## YOUR INSTRUCTIONS
Set down the data below exactly; pictures stay out.

Saved entries:
<<<<

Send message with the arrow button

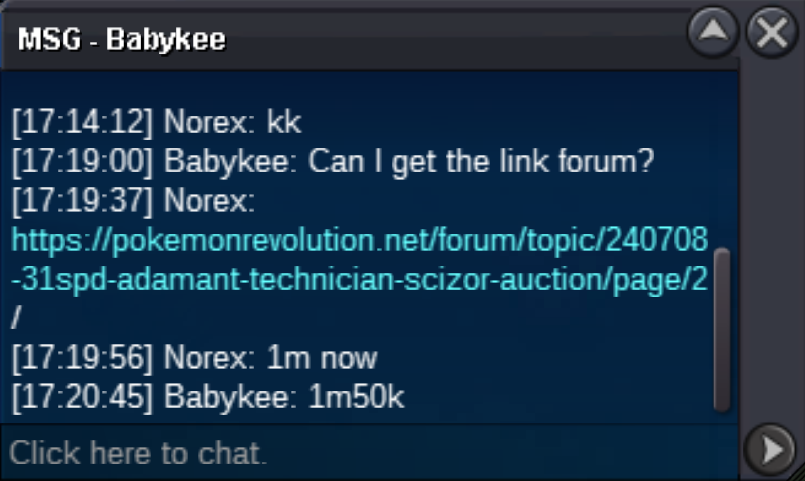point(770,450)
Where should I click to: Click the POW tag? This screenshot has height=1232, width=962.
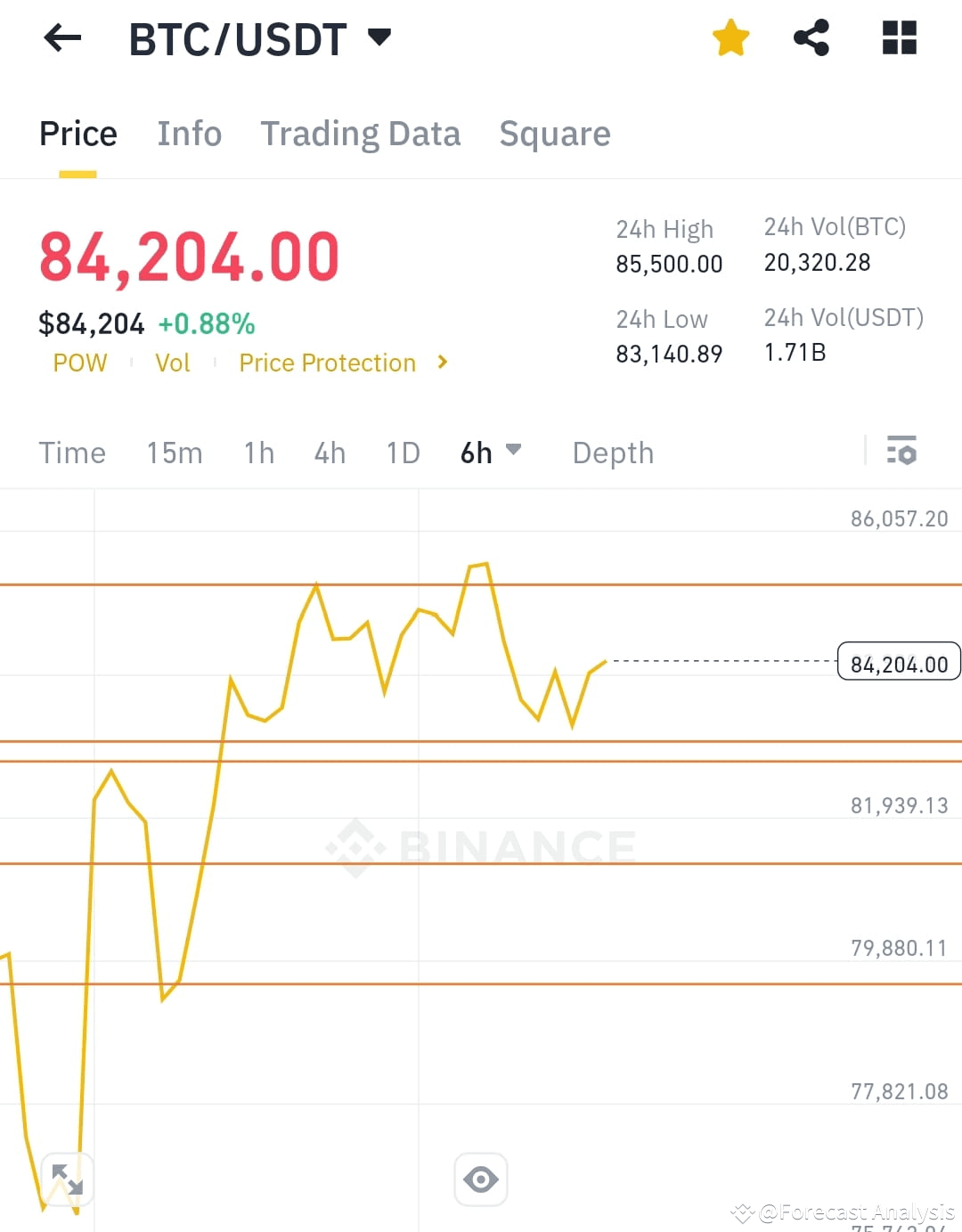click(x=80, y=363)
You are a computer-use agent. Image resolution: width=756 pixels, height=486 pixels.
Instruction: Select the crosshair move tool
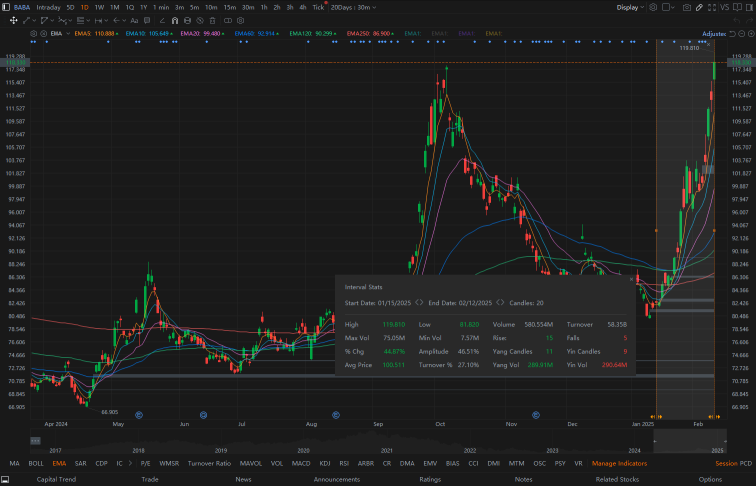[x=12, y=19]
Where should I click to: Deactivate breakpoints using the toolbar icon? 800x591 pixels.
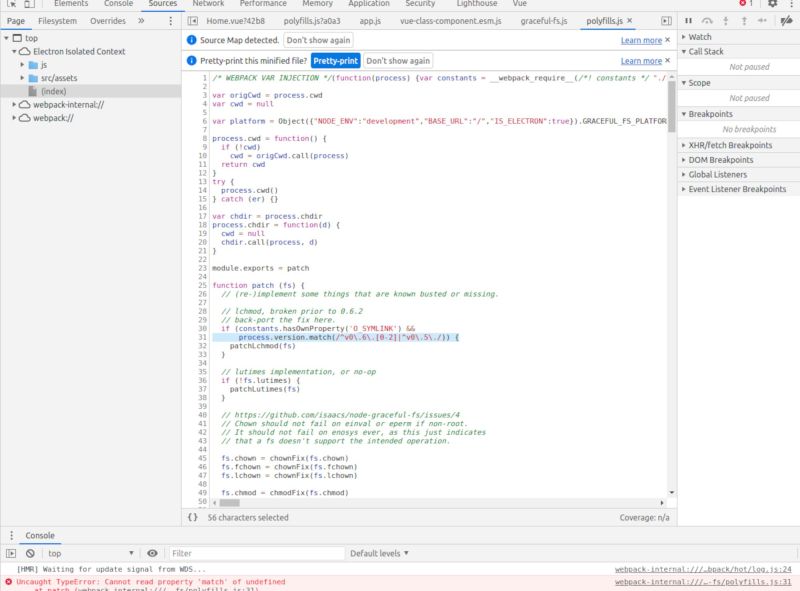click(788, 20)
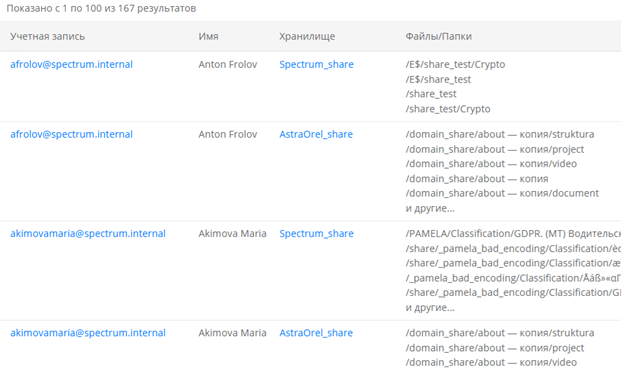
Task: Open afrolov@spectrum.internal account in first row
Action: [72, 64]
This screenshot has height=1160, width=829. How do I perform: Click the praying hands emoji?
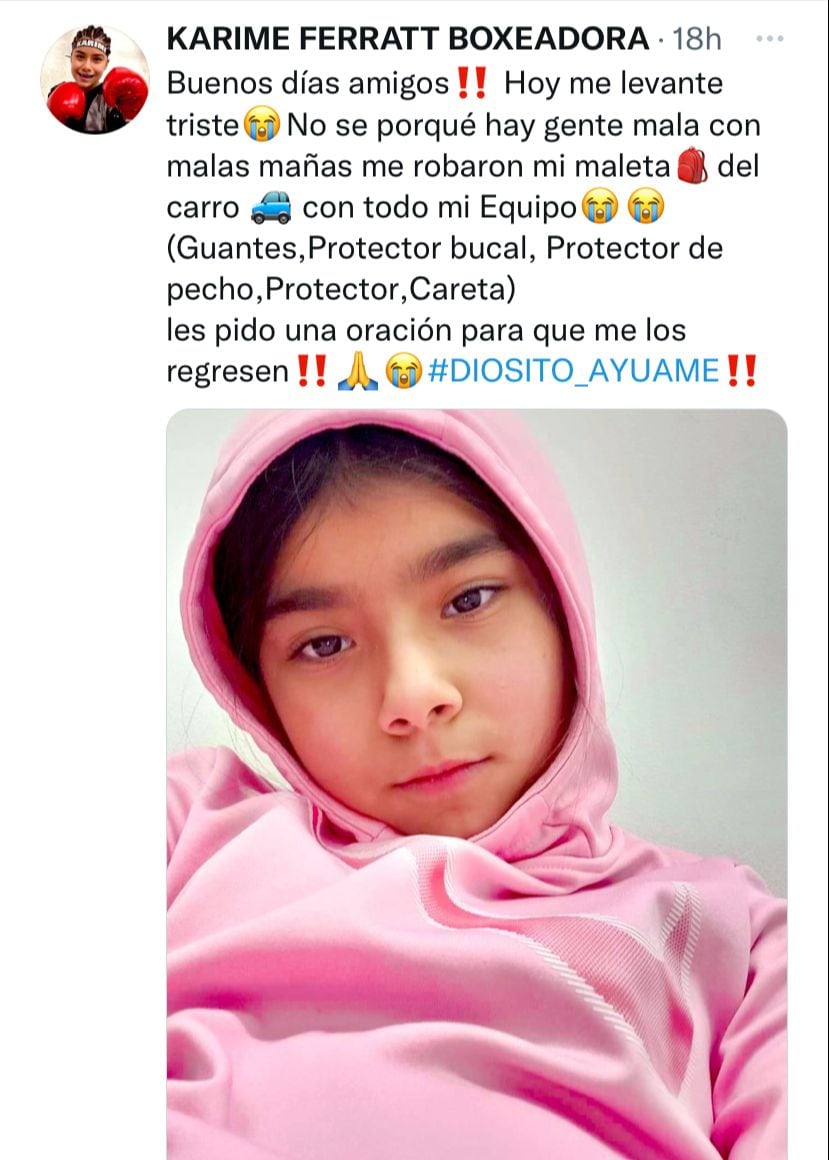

>>>>

## TASK RESPONSE
Send message with the arrow button

point(770,450)
Where should I click to: Click the POW tag? This screenshot has height=1232, width=962.
click(x=80, y=363)
You are a computer-use agent. Image resolution: width=756 pixels, height=486 pixels.
Instruction: Select the crosshair move tool
[x=12, y=19]
Where should I click to: Deactivate breakpoints using the toolbar icon? 800x591 pixels.
click(788, 20)
Task: Open afrolov@spectrum.internal account in first row
Action: [72, 64]
This screenshot has height=1160, width=829. How do I perform: Click the praying hands emoji?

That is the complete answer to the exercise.